We start putting together a Gameplay Loop Model where a player, playing an Agent, undergoes the process of investigating a mysterious incident (usually a crime) and then works his way back to the responsible party. We want the structure of play to replicate the experience of being that Agent in that sort of narrative, and that includes find ways to turn key themes and tropes into mechanics and procedures. The experience of play should have a player saying “Because I did (X), (key audience appeal element) happened.”
Everything after this is iterating my way from a rough concept to a finished product.
With regard to The Shadow, things I would test and iterate upon include:
A Doom track mechanic, but for the villains; once it fills up, The Shadow appears and they are done.

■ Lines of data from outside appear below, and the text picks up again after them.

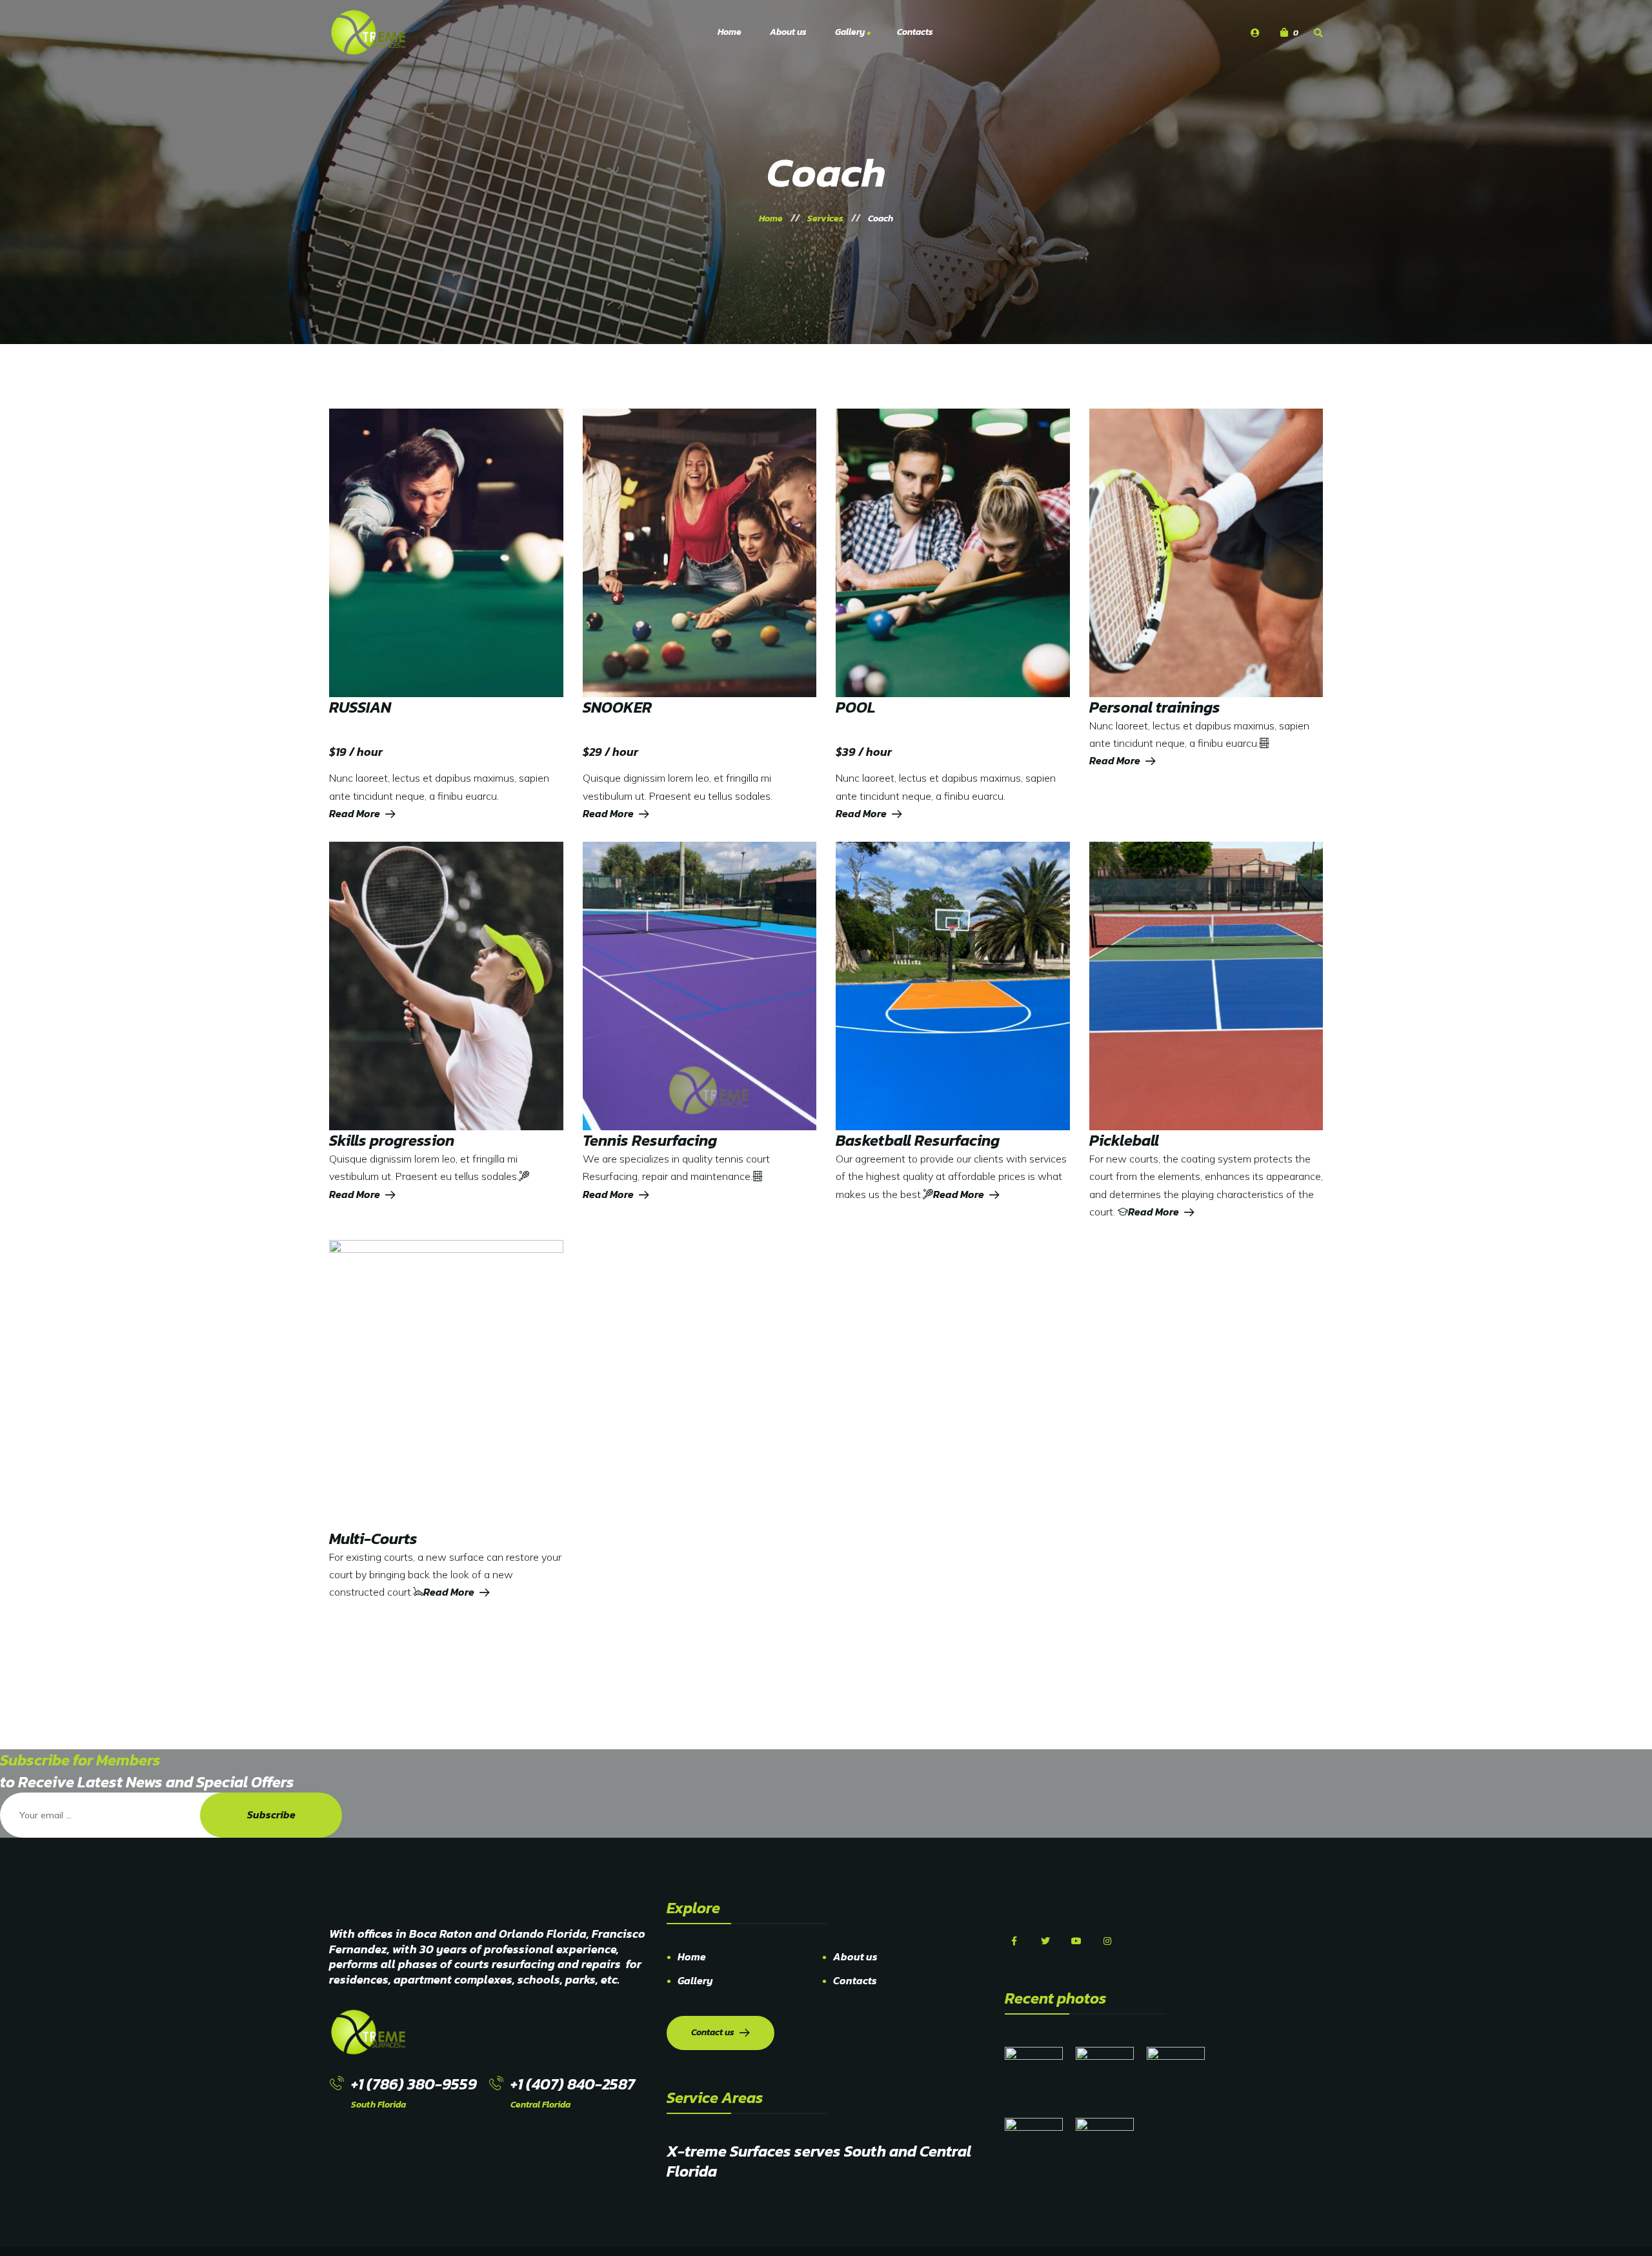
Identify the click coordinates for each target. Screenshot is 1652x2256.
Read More (354, 813)
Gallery (695, 1980)
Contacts (855, 1980)
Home (692, 1956)
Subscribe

Players, in an inversion of the usual usage, are incentivized to advance this track.
Agent special talents. All the established Agents have something special, usually a skillset or an asset they control. Player-made Agents should follow that model.
Full procedures for combat (unarmed, armed, firearms), chases (foot, cars, air, water, mixed), investigation, and interrogation. This is a Spy game at its root.
Player abilities to Call Upon Burbank for aid, usually in the form of favors or information, at the cost of the opposition noticing their presence or losing time against a deadline.
Mechanics where key elements of the Brand give players an advantage, and defecting from them aids the opposition.
By this process, I hope to go from initial meeting to shipping in no less than a year and that’s if I have all my ducks in a row, do nothing else but work on this, have a team just as focused, and there is little iterating to be done from First to Final Draft.
It won’t be that easy, and I would not be that fortunate. Try 18-24 months (maybe longer, like 36), which is why if you’re looking to do this as a product tie-in for a bigger medium (TV, film, etc.) you need to be brought on board early and kept in the loop so your final product conforms to the larger marketing strategy. (Or you get the Serenity game. Ugh.)
As for the actual design process: there is a fine line between blindly relabeling an existing product and doing a scratch-built bespoke design. Going over the history of such games, I want to use something that’s known to work and focus attention on the specific elements that make the Brand what it is for the audience.
I would grab Spycraft, James Bond 007, and TORG for certain.10 Ars Magica, despite it being a fantasy game, has the gameplay structure that I may end up going for so I want it around for reference.11 If I iterate in a direction where the passage of time is non-trivial, I may want to look at Pendragon’s rules for Off Season (i.e. Downtime) and Legacy Characters, but that may be reserved as an optional supplement.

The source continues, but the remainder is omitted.